◆ **Records provided**:
+---+
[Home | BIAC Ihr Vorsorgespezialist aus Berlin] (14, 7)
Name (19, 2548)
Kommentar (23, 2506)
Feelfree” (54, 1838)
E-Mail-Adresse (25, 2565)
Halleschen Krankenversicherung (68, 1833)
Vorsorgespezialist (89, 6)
+---+
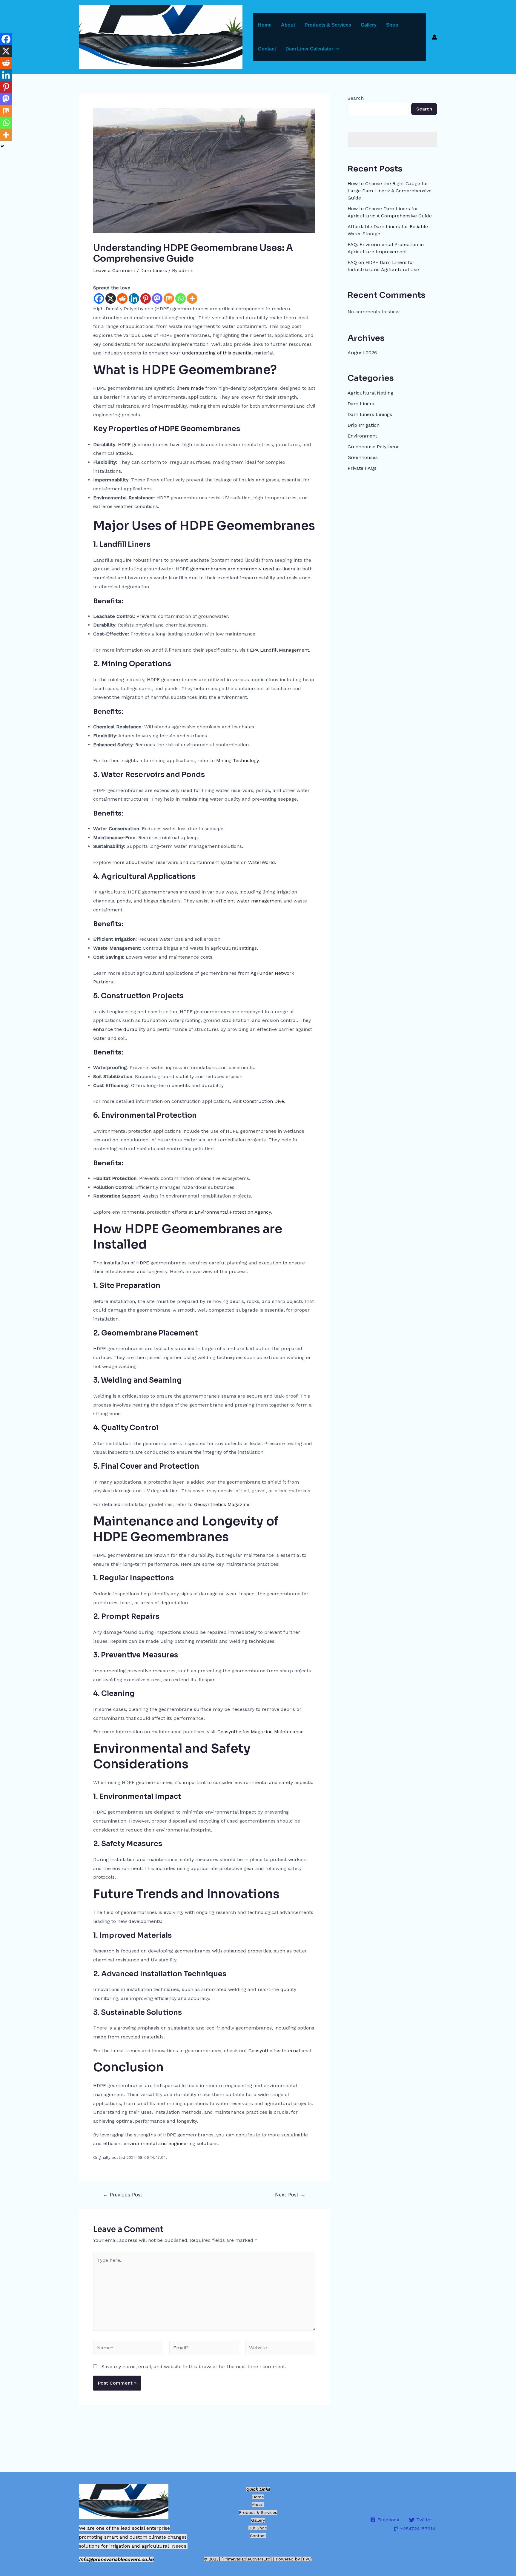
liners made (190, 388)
+---+
◆ **Exercise**: Each line in the listing above from the one containing "E-Mail-Adresse (25, 2565)" through the one containing "Vorsorgespezialist (89, 6)" should be repeated exactly, and no other line.

◆ **The answer**:
E-Mail-Adresse (25, 2565)
Halleschen Krankenversicherung (68, 1833)
Vorsorgespezialist (89, 6)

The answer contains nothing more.